Requirement: Starting with the line that contains "Click Download Stick", copy every remaining line of the data below exactly, the last one included.

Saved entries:
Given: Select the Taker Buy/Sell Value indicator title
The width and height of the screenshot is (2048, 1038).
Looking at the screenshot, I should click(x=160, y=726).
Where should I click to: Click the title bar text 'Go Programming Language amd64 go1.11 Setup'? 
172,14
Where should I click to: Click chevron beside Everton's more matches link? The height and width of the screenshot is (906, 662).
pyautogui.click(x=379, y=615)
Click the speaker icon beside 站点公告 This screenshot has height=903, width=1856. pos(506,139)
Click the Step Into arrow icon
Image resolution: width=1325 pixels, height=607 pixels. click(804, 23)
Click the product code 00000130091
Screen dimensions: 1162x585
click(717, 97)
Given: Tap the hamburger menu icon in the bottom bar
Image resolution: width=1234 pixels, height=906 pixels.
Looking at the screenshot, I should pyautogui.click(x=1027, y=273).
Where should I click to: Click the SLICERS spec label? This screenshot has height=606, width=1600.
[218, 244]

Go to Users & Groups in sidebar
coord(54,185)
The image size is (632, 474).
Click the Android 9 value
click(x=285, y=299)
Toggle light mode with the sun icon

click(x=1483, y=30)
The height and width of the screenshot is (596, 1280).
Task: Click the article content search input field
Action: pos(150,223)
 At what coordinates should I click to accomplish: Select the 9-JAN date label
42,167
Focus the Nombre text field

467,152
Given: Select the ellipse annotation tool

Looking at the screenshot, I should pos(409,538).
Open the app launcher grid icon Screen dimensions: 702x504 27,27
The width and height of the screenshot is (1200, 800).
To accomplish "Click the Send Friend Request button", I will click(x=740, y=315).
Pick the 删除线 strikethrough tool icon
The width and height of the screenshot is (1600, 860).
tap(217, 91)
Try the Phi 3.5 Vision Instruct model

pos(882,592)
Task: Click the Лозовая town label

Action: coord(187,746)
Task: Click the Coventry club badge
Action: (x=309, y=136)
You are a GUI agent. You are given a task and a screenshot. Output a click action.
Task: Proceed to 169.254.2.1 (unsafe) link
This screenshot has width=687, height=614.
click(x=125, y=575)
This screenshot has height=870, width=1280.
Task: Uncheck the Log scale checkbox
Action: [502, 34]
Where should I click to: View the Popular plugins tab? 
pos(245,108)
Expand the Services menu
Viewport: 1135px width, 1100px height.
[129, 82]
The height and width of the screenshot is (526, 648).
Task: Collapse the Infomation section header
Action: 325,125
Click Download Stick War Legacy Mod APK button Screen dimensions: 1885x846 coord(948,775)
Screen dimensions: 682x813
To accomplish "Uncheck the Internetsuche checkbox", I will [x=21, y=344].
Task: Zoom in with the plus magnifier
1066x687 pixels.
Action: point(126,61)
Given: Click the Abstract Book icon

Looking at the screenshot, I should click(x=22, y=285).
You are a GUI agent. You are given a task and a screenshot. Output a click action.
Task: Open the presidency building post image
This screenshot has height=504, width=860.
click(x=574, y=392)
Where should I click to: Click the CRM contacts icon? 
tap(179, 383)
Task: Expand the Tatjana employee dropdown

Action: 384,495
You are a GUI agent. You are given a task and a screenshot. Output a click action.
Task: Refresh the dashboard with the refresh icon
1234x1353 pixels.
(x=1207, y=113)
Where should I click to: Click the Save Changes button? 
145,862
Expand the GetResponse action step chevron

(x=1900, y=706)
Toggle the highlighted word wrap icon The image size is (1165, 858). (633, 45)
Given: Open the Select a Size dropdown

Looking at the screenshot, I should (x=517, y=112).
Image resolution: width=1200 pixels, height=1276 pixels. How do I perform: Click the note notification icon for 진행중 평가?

Result of this exercise:
Click Download Stick War Legacy Mod APK button Screen dimensions: 1885x846 coord(948,775)
Screen dimensions: 682x813
To accomplish "Uncheck the Internetsuche checkbox", I will [x=21, y=344].
Task: Zoom in with the plus magnifier
1066x687 pixels.
Action: point(126,61)
Given: Click the Abstract Book icon

Looking at the screenshot, I should click(x=22, y=285).
You are a GUI agent. You are given a task and a screenshot. Output a click action.
Task: Open the presidency building post image
This screenshot has height=504, width=860.
click(x=574, y=392)
Where should I click to: Click the CRM contacts icon? 
tap(179, 383)
Task: Expand the Tatjana employee dropdown

Action: 384,495
You are a GUI agent. You are given a task and a screenshot. Output a click action.
Task: Refresh the dashboard with the refresh icon
1234x1353 pixels.
(x=1207, y=113)
Where should I click to: Click the Save Changes button? 
145,862
Expand the GetResponse action step chevron

(x=1900, y=706)
Toggle the highlighted word wrap icon The image size is (1165, 858). (633, 45)
Given: Open the Select a Size dropdown

Looking at the screenshot, I should (x=517, y=112).
Image resolution: width=1200 pixels, height=1276 pixels. How do I perform: Click the note notification icon for 진행중 평가?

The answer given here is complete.